_Work to be completed:_ For each statement below, say yes or no to whether it agrees with the comment thread on appeals, quoting the exact words of the thread that decide it. 1. One comment says a 60% modification rate on appeal points to jurists who think independently. 2. The former appellate lawyer names search and seizure as the issue litigated most often. 3. The former appellate lawyer handled criminal appeals in federal court for 18 years.

_Extract provided:_
• • • • •

Posted by: Soronel Haeti

I would say that a court system that sees a 60% modification rate on appeal must consist of independent thinking jurists who don't rubber-stamp everything the prosecutor says and does without investigating. In the U.S. the appellate court does not look at evidence at all and all they actually rule on is whether error has been committed in the trial, and whether that error is harmless or not. Their mission seems to be to affirm verdicts, even if it takes a stretch to do so.

Posted by: msyoung | Oct 3, 2011 11:29:48 PM

Contrast the process and timeline of this result with that of Michael Morton in Texas: http://www.statesman.com/blogs/content/shared-gen/blogs/austin/courts/entries/2011/10/03/morton_to_be_freed_from_prison.html

Click on my name for link.

Posted by: peter | Oct 4, 2011 8:51:32 AM

msyoung --

"In the U.S. the appellate court does not look at evidence at all..."

I was an appellate lawyer in criminal cases in federal court for 18 years. Your statement could not be more wrong. The single most frequently litigated issue by far is whether the evidence was sufficient to sustain the verdict. (The second most frequently litigated is search and seizure, and the third is the admissibility (for one reason or another) of the defendanbt's statement)).

• • • • •

_Items from a dataset:_

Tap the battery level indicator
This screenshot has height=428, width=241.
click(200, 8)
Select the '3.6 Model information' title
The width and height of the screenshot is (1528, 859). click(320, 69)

• • • • •

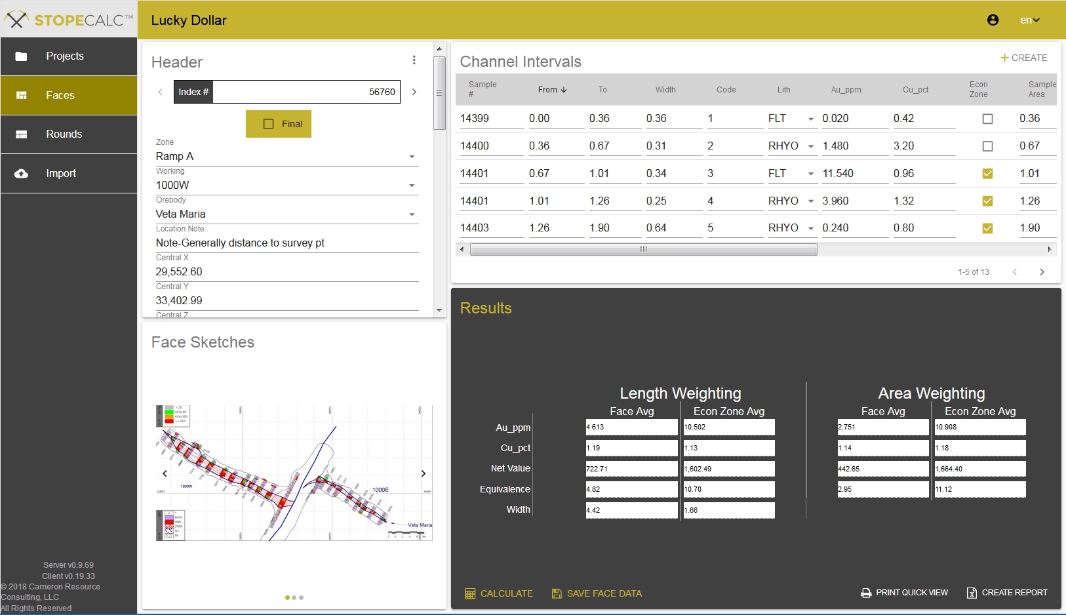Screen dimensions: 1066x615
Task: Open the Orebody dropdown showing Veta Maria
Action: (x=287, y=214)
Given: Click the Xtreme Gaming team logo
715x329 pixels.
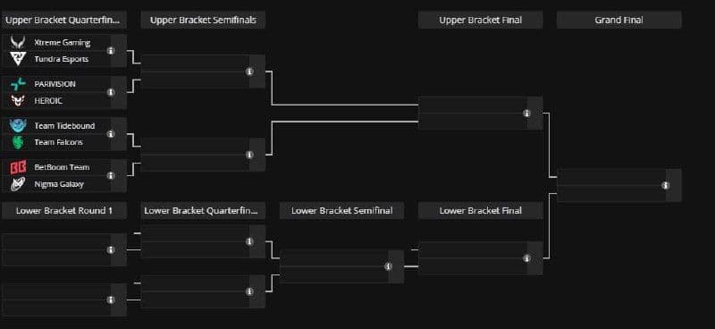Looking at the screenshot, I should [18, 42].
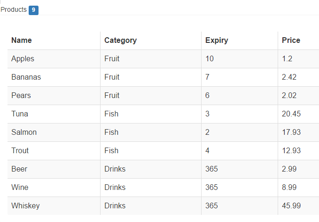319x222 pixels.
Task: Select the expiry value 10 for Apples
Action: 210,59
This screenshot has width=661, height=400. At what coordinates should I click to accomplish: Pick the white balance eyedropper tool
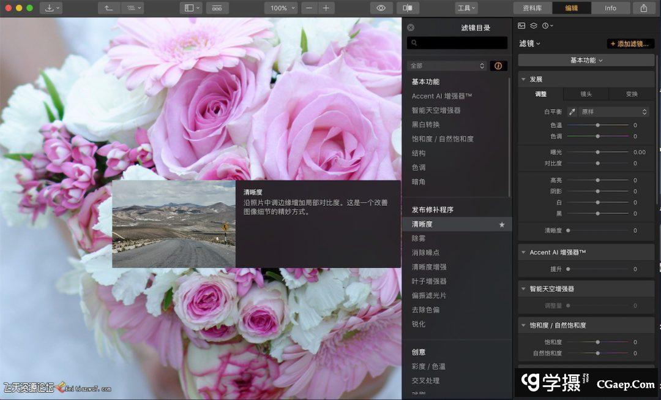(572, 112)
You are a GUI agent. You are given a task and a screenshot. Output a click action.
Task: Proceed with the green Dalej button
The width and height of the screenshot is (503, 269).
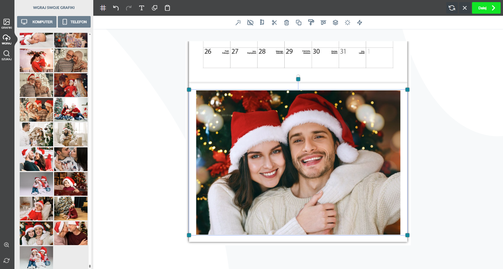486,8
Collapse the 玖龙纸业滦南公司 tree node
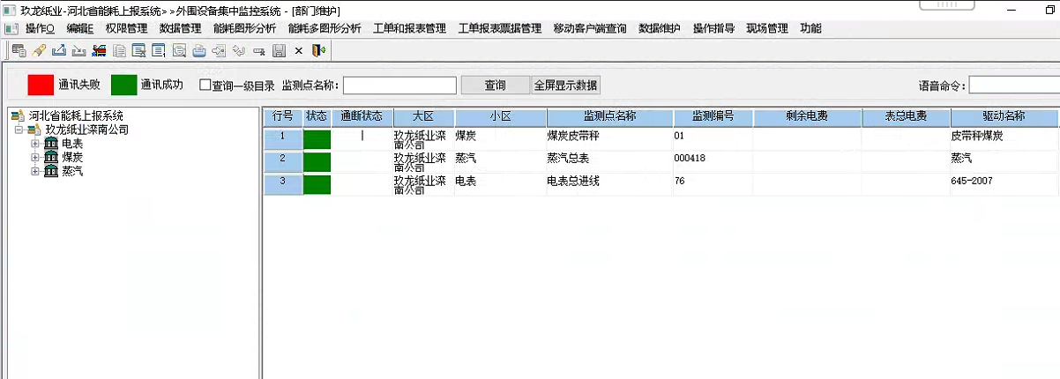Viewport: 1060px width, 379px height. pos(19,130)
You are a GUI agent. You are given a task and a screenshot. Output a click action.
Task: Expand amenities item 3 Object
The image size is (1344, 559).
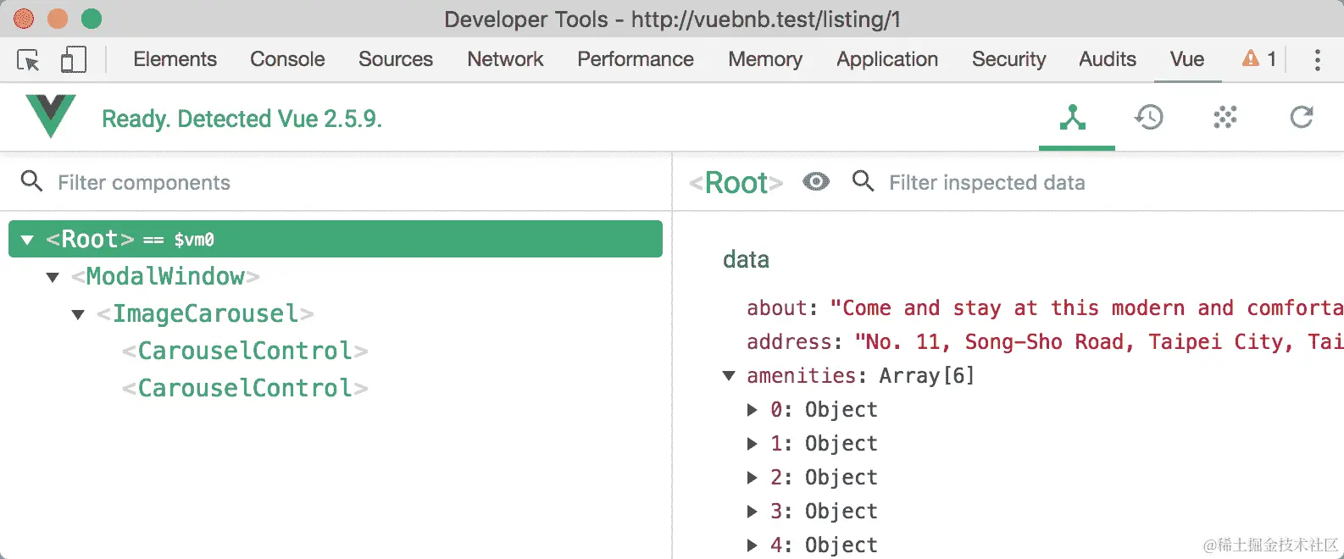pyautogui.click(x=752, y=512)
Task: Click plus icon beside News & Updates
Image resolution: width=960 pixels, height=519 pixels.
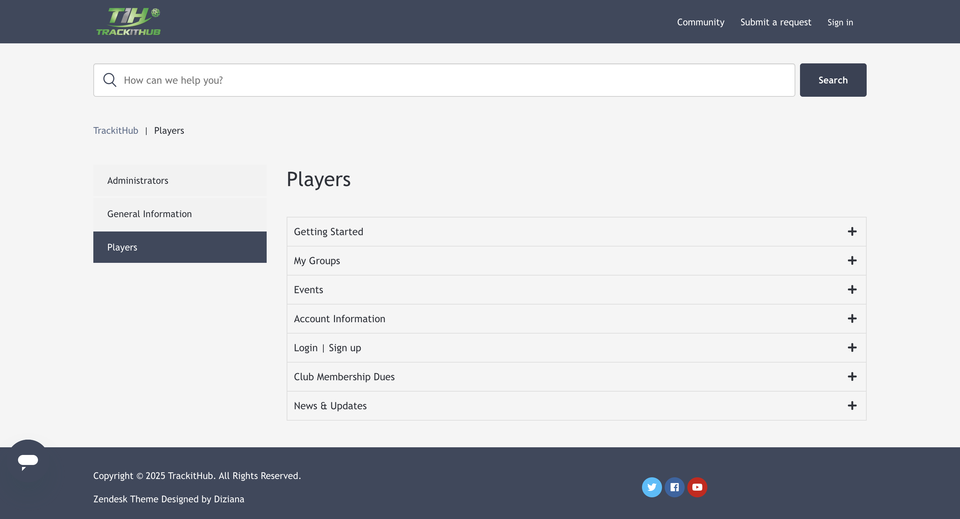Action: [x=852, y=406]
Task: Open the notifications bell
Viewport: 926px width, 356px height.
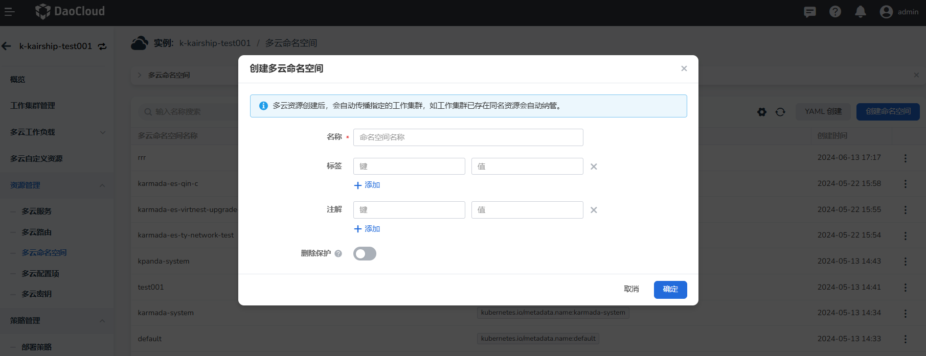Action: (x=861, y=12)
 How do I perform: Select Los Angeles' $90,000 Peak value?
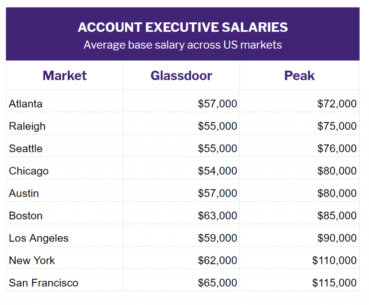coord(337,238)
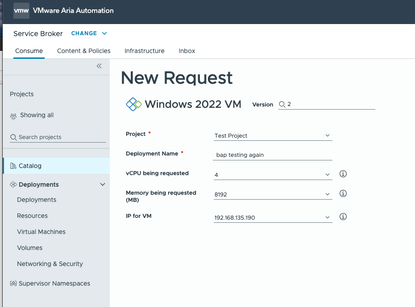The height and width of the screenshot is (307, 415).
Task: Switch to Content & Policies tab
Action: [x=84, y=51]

• • • • •

_Your solution:_
1. Yes: "a court system that sees a 60% modification rate on appeal must consist of independent thinking jurists"
2. No: "The single most frequently litigated issue by far is whether the evidence was sufficient to sustain the verdict."
3. Yes: "I was an appellate lawyer in criminal cases in federal court for 18 years."